NRA members didn’t warm up to the law once they saw it in practice. In 1931 and 1932, a serious effort was made to amend the law to make it easier for law-abiding New Yorkers to exercise their rights.
In May 1932, American Rifleman published an item titled, “Governor Roosevelt Upholds Sullivan Law.” The piece explained how then-New York Gov. Franklin D. Roosevelt rejected legislation passed by the New York State Assembly to repeal and replace the Sullivan Law; it also challenged Roosevelt’s statement that accompanied the veto. The article noted, “[NRA] is grinding no political axe when it takes exception to the shallow, fallacious and uninformed views of the present Governor of New York in regard to the needs of the public welfare in matters pertaining to firearms.”
In his veto message, the governor specifically downplayed the use of handguns for self-defense, to which American Rifleman responded, “readers […] may seriously question just how much alive to important public-welfare problems involving the citizens of his own state Governor Roosevelt has been, in failing to investigate how much theory there is in the self-protection afforded by a good gun in the hands of a man who knows how to use it.” NRA also criticized the “czarist-type police supervision, discrimination and political byplay” attendant to exercising one’s rights in New York.
The May 1936, American Rifleman included a letter from a Brooklyn NRA member that ran with the title “How the Sullivan Law Works.” The member explained that despite his status as a law-abiding businessman with impeccable references, he was unable to secure a carry permit.

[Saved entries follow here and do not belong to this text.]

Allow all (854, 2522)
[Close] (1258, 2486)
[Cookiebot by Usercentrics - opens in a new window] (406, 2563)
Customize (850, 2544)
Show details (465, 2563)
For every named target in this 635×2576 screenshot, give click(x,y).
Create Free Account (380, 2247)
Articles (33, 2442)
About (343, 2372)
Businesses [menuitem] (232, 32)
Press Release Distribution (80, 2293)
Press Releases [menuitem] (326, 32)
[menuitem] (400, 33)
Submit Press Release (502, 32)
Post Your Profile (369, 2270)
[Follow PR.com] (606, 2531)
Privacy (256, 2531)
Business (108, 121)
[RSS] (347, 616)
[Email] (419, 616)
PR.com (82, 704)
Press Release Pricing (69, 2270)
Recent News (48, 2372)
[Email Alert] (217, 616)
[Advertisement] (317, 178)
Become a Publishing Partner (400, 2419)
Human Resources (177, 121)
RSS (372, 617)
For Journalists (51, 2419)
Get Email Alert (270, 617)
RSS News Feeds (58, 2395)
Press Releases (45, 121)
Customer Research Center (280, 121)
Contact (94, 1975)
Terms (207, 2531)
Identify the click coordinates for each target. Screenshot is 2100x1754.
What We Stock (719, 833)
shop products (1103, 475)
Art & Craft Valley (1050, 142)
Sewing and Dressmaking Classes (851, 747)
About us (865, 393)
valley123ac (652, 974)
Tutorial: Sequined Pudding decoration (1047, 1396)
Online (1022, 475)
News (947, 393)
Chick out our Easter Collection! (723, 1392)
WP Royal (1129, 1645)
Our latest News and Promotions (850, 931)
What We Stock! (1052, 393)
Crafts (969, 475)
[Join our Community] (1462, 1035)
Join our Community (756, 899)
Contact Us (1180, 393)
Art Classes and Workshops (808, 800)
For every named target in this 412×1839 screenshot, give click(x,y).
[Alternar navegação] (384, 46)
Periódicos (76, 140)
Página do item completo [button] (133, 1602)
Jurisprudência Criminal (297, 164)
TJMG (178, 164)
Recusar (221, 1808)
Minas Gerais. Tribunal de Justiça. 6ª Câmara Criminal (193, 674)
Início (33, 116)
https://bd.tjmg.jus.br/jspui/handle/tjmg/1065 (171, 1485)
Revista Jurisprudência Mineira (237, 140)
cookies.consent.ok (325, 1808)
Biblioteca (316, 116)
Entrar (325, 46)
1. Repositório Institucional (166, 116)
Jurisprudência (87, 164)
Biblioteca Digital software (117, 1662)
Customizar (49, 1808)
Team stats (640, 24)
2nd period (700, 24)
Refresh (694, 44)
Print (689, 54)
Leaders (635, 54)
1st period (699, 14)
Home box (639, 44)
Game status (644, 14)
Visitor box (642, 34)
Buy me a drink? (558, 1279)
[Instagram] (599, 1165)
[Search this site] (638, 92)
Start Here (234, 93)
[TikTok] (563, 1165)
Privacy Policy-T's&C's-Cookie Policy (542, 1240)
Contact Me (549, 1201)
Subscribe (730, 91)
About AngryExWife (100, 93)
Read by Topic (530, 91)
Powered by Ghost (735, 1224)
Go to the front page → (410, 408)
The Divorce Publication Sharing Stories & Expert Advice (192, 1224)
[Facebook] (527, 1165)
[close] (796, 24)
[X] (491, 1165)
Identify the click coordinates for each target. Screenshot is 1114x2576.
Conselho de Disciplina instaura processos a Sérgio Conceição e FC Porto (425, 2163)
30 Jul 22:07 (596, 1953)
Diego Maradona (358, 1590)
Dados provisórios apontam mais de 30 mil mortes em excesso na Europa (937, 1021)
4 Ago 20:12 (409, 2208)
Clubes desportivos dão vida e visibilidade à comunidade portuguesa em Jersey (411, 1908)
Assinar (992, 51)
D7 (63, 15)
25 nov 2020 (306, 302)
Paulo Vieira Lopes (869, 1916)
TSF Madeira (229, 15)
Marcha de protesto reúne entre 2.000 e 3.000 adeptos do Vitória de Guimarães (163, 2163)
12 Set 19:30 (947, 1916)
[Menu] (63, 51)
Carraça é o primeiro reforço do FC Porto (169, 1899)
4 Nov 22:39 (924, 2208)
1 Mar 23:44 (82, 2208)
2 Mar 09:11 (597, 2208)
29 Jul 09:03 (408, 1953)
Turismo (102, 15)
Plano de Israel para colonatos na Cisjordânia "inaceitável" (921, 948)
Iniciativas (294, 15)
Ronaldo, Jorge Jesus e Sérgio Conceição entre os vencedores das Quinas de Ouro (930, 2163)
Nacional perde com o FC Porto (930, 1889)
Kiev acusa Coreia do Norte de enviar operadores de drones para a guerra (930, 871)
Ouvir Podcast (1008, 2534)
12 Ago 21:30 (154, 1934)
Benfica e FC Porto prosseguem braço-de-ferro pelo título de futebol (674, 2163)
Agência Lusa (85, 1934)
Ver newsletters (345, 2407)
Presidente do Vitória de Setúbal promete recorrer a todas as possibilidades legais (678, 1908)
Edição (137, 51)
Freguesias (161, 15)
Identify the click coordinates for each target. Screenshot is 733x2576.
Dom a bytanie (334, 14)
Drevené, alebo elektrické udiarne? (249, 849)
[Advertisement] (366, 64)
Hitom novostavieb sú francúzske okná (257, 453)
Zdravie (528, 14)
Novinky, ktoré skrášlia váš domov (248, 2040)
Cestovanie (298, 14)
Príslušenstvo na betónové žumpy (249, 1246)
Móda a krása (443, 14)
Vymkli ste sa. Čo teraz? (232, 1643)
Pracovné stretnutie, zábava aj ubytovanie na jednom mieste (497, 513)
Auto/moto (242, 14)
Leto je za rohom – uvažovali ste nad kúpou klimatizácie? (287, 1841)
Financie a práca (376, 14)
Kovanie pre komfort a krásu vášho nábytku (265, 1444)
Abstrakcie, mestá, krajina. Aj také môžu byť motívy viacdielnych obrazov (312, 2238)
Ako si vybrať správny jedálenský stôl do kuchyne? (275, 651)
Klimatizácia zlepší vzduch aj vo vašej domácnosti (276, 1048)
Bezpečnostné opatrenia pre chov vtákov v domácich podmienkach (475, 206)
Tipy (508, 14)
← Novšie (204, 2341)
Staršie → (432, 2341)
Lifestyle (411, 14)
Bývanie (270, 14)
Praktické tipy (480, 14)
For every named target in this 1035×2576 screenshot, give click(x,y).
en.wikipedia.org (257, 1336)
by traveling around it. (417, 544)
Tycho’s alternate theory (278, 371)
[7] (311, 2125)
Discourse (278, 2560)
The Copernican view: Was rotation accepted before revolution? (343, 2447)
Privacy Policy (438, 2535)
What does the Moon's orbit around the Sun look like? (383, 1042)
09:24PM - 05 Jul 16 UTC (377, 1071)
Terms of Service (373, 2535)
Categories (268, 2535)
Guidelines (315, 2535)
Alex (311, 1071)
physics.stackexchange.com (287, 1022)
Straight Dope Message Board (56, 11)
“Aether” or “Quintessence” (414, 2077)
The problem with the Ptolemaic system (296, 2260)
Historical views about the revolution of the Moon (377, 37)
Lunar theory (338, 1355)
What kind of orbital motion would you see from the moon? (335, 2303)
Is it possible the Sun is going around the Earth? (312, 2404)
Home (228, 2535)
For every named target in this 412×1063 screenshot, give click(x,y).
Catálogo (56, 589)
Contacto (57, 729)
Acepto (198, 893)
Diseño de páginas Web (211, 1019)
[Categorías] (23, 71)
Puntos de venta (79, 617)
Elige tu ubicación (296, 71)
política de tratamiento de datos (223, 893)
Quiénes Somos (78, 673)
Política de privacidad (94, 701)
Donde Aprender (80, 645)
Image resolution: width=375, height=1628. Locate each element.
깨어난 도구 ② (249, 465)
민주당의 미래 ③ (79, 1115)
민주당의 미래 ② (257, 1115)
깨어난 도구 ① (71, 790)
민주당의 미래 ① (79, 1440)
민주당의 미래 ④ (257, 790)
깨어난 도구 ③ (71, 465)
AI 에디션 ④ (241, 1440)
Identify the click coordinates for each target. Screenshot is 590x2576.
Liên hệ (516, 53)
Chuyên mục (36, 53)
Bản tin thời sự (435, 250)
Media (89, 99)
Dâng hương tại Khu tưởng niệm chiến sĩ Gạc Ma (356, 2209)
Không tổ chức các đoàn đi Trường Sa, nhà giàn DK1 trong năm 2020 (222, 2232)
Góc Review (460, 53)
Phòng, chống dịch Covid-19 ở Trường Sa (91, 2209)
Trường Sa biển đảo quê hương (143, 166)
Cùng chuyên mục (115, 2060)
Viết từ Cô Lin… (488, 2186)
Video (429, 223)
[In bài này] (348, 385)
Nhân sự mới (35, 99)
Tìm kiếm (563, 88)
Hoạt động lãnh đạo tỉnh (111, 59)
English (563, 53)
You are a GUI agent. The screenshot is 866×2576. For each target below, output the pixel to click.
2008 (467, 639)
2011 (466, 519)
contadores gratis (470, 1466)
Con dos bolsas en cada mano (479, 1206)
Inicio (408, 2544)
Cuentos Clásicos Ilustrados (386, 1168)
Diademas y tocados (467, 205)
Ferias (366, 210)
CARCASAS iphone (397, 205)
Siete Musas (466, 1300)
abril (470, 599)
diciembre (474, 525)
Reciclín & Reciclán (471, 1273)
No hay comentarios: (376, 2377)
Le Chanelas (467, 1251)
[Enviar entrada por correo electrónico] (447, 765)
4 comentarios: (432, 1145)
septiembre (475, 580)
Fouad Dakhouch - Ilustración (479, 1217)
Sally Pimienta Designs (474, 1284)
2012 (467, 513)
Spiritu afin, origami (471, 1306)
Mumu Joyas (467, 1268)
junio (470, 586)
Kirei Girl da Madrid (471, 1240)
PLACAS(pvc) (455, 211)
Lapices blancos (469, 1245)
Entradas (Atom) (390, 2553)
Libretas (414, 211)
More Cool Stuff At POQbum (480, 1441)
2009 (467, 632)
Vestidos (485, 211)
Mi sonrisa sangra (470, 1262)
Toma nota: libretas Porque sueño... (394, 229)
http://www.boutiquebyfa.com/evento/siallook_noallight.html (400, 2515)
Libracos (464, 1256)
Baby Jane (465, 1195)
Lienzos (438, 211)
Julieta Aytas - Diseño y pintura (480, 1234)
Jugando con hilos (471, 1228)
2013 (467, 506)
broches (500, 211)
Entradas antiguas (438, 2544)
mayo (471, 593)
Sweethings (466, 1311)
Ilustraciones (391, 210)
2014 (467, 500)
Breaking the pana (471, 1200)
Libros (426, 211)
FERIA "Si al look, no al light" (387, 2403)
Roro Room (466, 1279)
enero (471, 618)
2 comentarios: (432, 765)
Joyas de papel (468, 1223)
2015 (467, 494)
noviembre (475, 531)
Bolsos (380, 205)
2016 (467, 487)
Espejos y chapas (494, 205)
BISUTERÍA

The member lamented, “You would almost think that criminal lords have such powers that they have issued instructions to the New York Police Department to refuse permits for pistols to all legitimate citizens, so that robbing will not be such a hazardous occupation.” Perhaps foretelling of current New York County District Attorney Alvin Bragg, the member went on to state, “They’ll soon be creating a Society for Prevention of Cruelty to Thieves and Robbers, here in New York.”
A quarter-century later, American Rifleman revisited the history of the Sullivan Law in an April 1962 article titled, “The Sullivan Law: The origin and complexity of New York State’s concealable weapons law.” Identifying the constitutional defect in the law, the piece explained, “The license-issuing authority […] has almost unlimited discretionary power in passing upon a licensing application. Thus, he may, and frequently does, deny an applicant fully qualified in every respect on the arbitrary ground that he does not choose to issue a license.”
Another portion of that item pointed out, “Once a bad law is on the books, it’s terribly difficult to get it off.” With the Sullivan Law, that proved to be an understatement. However, thanks to the resolute efforts of NRA members over the course of the last century, the end of discretionary carry licensing is at hand.
Sadly, some anti-gun politicians have reacted to the Bruen decision by defying the Court and enacting new unconstitutional gun-control measures. These intransigent officeholders could learn something from history. NRA members will continue to work to undo their unjust policies, no matter how long it takes.